>> start RECORDS SHOWN
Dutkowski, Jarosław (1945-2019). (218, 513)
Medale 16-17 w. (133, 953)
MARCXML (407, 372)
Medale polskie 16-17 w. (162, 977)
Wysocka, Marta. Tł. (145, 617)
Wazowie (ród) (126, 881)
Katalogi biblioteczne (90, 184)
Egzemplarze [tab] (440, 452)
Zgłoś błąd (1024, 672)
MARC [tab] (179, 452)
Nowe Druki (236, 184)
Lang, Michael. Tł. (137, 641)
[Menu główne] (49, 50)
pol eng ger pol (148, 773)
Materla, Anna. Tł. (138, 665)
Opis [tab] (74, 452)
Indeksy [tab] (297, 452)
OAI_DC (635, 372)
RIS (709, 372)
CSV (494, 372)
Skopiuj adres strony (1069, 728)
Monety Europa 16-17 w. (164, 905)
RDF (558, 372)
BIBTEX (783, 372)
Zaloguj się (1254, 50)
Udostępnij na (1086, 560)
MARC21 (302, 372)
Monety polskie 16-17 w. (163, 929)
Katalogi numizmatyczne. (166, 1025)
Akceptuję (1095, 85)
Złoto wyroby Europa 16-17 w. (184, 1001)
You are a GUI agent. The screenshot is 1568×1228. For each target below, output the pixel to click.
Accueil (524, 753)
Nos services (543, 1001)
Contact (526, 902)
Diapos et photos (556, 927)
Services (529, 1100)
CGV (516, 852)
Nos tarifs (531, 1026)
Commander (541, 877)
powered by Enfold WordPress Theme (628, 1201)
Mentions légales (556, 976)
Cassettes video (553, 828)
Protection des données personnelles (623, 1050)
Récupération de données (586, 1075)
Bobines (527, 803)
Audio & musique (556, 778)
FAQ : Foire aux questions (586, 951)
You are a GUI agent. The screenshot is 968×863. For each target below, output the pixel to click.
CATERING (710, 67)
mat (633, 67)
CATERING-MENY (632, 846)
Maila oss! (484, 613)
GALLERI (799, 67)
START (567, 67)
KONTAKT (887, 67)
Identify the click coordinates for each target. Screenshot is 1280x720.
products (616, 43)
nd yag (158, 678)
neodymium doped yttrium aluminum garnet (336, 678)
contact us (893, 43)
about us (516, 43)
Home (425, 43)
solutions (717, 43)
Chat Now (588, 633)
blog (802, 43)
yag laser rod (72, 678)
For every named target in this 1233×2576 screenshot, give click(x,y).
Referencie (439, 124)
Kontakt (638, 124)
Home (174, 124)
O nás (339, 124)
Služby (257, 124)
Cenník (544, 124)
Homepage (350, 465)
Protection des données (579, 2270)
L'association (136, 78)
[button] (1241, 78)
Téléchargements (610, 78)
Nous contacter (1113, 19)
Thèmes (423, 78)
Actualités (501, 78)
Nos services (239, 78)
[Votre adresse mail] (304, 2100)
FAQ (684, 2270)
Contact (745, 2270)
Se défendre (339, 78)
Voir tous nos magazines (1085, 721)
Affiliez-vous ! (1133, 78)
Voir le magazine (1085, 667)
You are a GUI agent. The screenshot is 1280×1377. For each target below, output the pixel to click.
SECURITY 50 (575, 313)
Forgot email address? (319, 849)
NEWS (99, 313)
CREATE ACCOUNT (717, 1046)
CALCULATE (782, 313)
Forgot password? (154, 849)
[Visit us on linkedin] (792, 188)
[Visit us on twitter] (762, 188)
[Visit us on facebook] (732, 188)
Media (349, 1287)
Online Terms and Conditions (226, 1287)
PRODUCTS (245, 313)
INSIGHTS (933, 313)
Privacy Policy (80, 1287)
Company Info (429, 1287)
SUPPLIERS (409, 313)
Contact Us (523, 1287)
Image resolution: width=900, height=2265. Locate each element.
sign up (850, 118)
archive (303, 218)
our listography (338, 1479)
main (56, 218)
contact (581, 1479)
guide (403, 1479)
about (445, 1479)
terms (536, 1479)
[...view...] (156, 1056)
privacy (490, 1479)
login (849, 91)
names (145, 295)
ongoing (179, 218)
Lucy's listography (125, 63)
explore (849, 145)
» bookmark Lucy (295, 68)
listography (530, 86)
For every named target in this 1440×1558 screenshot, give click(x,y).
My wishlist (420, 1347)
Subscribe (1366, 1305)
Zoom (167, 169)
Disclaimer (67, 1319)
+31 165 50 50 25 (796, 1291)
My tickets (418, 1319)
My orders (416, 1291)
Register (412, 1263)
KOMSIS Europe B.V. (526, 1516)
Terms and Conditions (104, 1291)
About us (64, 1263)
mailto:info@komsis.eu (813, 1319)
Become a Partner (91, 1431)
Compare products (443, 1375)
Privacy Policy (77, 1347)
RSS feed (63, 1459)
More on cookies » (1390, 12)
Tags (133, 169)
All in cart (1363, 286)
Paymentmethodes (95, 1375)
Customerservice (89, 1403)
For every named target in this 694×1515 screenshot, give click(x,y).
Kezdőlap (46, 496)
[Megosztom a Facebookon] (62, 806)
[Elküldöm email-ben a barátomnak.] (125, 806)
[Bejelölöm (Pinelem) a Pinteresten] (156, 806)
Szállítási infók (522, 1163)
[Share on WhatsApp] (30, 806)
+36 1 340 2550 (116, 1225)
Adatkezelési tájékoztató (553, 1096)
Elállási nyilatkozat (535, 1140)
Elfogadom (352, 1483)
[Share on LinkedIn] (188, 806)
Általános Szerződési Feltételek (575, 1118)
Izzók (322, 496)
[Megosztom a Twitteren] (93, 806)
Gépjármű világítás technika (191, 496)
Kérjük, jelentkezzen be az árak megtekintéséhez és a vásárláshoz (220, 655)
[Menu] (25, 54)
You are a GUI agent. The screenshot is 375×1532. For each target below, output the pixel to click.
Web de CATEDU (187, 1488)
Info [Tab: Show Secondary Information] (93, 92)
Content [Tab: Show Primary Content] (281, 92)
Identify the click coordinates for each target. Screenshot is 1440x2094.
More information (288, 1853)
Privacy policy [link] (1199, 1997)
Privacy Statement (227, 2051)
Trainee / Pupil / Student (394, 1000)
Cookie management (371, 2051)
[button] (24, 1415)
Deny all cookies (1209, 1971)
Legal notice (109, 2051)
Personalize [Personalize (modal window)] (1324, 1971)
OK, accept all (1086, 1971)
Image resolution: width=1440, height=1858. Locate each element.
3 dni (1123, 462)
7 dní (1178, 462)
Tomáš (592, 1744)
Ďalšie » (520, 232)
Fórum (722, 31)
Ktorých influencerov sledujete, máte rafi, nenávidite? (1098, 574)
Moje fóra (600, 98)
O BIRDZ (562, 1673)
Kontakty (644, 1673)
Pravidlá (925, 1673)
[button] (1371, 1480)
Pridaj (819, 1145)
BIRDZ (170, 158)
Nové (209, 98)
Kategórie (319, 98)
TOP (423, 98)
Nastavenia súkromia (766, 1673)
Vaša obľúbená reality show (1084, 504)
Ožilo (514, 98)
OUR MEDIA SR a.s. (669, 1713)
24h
>> end RECORDS SHOWN
## WORK TO COMPLETE
Please quote the data from the line containing "BIRDZ (170, 158)" through the end of the data, including both ends.

## SOLUTION FOR THIS TASK
BIRDZ (170, 158)
Nové (209, 98)
Kategórie (319, 98)
TOP (423, 98)
Nastavenia súkromia (766, 1673)
Vaša obľúbená reality show (1084, 504)
Ožilo (514, 98)
OUR MEDIA SR a.s. (669, 1713)
24h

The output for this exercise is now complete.